Here’s where tornadoes typically form in July across the United States

These maps break down July tornadoes based on where they begin.


July is often thought of as the beginning of post-season when it comes to tornadoes, but the reality is that the month is the fourth most active of the year. In fact, partly since it’s so warm across the whole country and storms are numerous, the month has seen several thousand more twisters than March, a month often thought of as a big one for tornadoes.

As across the warm season months, there is again a noticeable (if less stark because cumulative numbers are dropping) shift to the north and west for the most consistent tornado activity. The front range of Colorado and Wyoming continues to be a hotspot, but the states up near the Canadian border put up quite a fight there overall.

Where tornadoes form:  January, February, March, April, May, June, July, August, SeptemberOctober, November, December

July averages about 120-135 tornadoes depending on the length of and specificity of the period used. That’s only about half of June’s total. So while tornadoes remain quite common in July, there’s a noticeable down-tick in activity most years.

A big part of the lower numbers is simply that there is often not very much wind shear across the country. July is the peak of summer across most of the United States. While pop-up storms are frequent, as are more widespread threats often in the form of damaging squall lines, high pressure is often parked over the southern U.S. This deflects the jet stream north and typically puts a lid on storm development as one gets further south. Stay tuned — more on a shocking thing you’d never guess about Texas in a second…!

Attributable to the fact that almost anywhere can see a thunderstorm in July, this is the only month where every lower 48 state has seen at least one tornado touchdown since 1950. Only D.C. has not, but it’s of course a rather small piece of real estate–and not a state.


July tornado touchdowns, while possible just about anywhere during the month, tend to favor the north-central United States. There’s also a bit of an extension of heightened activity across the Great Lakes states and into the northern Mid-Atlantic as well as northeast. Interestingly, Texas is either first (10 months) or tied for first (Feb.) per 1950-2014 numbers in every month except July. It doesn’t just fall a spot or two in July either, failing to even make the top five. Thanks, “Death Ridge.”

> **Given material**
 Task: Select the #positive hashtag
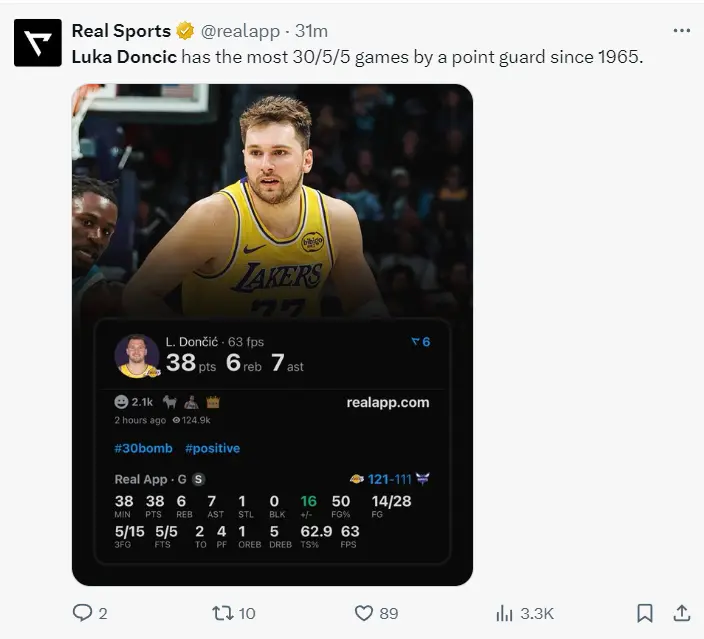coord(212,448)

> **Brief**
Please carry on the article about where July tornadoes form in the United States, starting right after its final sentence.

> **Output of the task**
These states lead the way for tornado touchdowns in July: North Dakota (470); Colorado (430); Minnesota (430); Nebraska (363); South Dakota (360).

Related: July tornado averages by state (SPC)

Like with June, counties the darkest red are super apparent across northeast Colorado. Within the top part of the list, many Colorado counties are present. As is also typical, many of these are weaker landspout tornadoes. From there, a bit of a diagonal line of counties up into the northern reaches of North Dakota and Minnesota is present.


As with the state map, regions of darker red counties extend from the upper Plains through the northeast U.S. Notably, several New England counties are quite colorful.

These counties have seen the most tornado touchdowns in July: Weld, CO (60); Adams, CO (43); Washington, CO (40); Cass, ND (30); Campbell, WY (27).

Related: The month of July by the numbers | Significant tornadoes in July

As anticipated given the data already presented, National Weather Service offices across the northern U.S. tend to deal with the most tornadoes during July. The only exception to the top five is Boulder, CO, which covers the east of the mountains bulls-eye often present in summer.

The rest of the top five is dominated by the Dakotas and Minnesota. Patterns are generally similar to the other maps. The Tampa office stands out in Florida as well, mainly due to waterspouts coming ashore and/or weaker landmass type tornadoes.


NWS offices that have dealt with the most touchdowns: Grand Forks, ND – FGF (368); Boulder, CO – BOU (292); Bismarck, ND – BIS (260); Twin Cities, MN – MPX (238); Sioux Falls, SD – FSD (184).

Data (1950-2014): States | Counties | NWS (.csv files)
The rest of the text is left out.